▶ _Source excerpt_
☆ ☆ ☆ ☆ ☆ ☆ ☆
Fractional models construct a tractable mathematical framework to describe and predict the behavior of multiscales multiphysics complex phenomena. Particularly, fractional differential equations, as a well-structured generalization of their integer-order counterparts, provide a rigorous mathematical tool to develop models that describe anomalous behavior in complex physical systems [1–9], where the anomaly manifests itself in heavy tail, sharp peaks, intermittency, and asymmetry in the distribution of corresponding underlying stochastic processes. Significant approximations as inherent part of assumptions upon which the model is built, lack of information about true values of parameters (incomplete data), and random nature of quantities being modeled pervade uncertainty in the corresponding mathematical formulations [10,11]. In this work, we develop an uncertainty quantification (UQ) framework in the context of stochastic fractional partial differential equations (SFPDEs), in which we characterize different sources of uncertainties and further propagate the associated randomness to the system response quantity of interest. The intention of this work is not to introduce new mathematical theories or methods for UQ, but rather to bring forward practical solutions using existing theories in an attempt to overcome the computational challenges of UQ in fractional models.
☆ ☆ ☆ ☆ ☆ ☆ ☆
▶ _Supplied data_
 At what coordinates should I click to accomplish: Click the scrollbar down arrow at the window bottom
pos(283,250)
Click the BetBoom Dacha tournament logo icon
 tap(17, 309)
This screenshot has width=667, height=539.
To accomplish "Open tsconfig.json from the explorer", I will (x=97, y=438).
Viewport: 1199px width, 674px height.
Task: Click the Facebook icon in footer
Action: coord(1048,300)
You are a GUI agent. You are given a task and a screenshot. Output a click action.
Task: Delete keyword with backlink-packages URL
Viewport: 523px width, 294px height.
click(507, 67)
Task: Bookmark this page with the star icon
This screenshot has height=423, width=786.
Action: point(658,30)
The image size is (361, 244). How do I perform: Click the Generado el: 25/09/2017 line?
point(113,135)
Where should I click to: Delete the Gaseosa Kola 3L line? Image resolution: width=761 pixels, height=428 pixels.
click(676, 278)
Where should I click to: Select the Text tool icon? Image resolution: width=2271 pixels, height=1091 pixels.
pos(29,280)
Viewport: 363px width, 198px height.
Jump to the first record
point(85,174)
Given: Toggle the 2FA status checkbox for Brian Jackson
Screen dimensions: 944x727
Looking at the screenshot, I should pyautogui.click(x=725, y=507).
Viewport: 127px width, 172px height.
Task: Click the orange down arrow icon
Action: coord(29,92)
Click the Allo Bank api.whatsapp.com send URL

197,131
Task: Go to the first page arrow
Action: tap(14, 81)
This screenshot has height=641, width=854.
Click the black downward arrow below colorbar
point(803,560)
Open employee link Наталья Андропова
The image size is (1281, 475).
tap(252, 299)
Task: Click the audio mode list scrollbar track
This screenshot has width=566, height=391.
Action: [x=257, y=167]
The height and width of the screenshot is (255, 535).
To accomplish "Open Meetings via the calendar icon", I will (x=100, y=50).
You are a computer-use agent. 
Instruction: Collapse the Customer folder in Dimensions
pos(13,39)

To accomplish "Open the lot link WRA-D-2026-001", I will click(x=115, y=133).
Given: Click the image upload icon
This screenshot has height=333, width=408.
☆ ☆ ☆ ☆ ☆ ☆ ☆
▶ _To do_
Answer these questions from the passage on fractional models:
1. In what four ways does the anomaly show itself in the distribution of the underlying stochastic processes?
2. In the context of which equations is the uncertainty quantification framework developed?
3. What does the passage say the work does not intend to introduce?
The material has no role in this exercise.

▶ _Written answer_
1. Heavy tail, sharp peaks, intermittency, and asymmetry.
2. Stochastic fractional partial differential equations (SFPDEs).
3. New mathematical theories or methods for uncertainty quantification.